What's something on your bucket list that you think is unique?

Not much. Love to travel, want to do more of that.

What are some of the books that are really worth reading that you can recommend?

Oh, this list is way too long! Everything by Kierkegaard, Wittgenstein, Stephen Toulmin, most of Tillich, much of Mircea Eliade, for starters. Don’t read much fiction — though I’ve learned a lot from really good fiction. I like to use my books as tools.

What is your writing kryptonite? Inversely, what is something that never fails to inspire you?

Kryptonite? I suppose self-absorption kills any useful spirit. Being able to think of things in terms of stories is always inspiring.

Do you think someone could be a writer if they don’t feel emotions strongly?

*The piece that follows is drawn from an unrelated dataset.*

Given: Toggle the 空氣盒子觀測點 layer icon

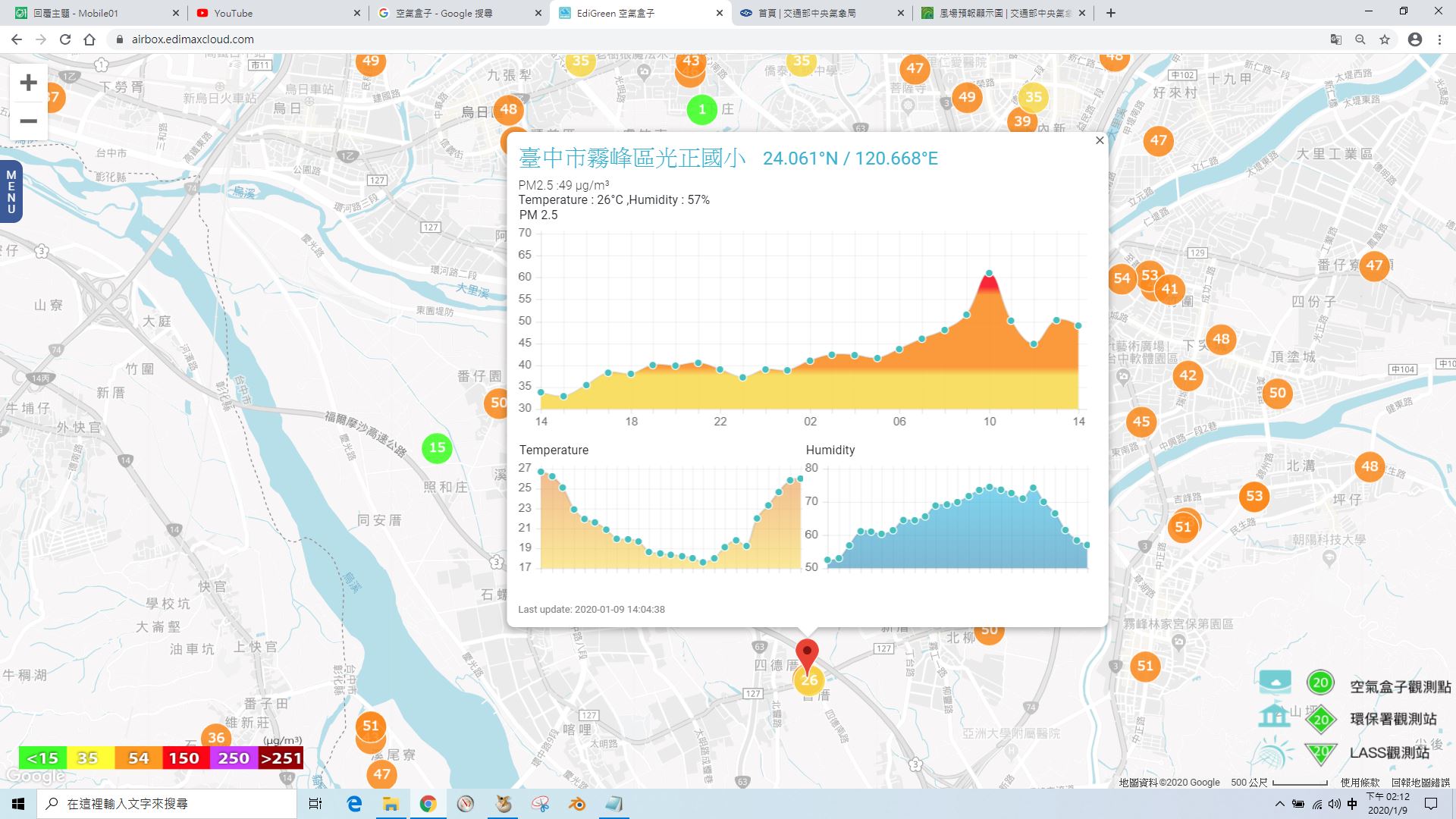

Not a very interesting one. Nor could they be if they felt only emotions, not a concern for facts, data, big patterns.

What motivates people to write memoirs of themselves?

I suspect narcissism.

Which is the next book you are writing? Give us an insight into it.

I have a couple in mind. I’ll tell you about one. It would/will be a series of fairly short (150 page) books under the general title Religion in Ordinary Language. The first volume, which is largely drafted, is a book of prayers — nothing supernatural, nothing theistic, all in plain talk, but all quite spiritual and relevant to life.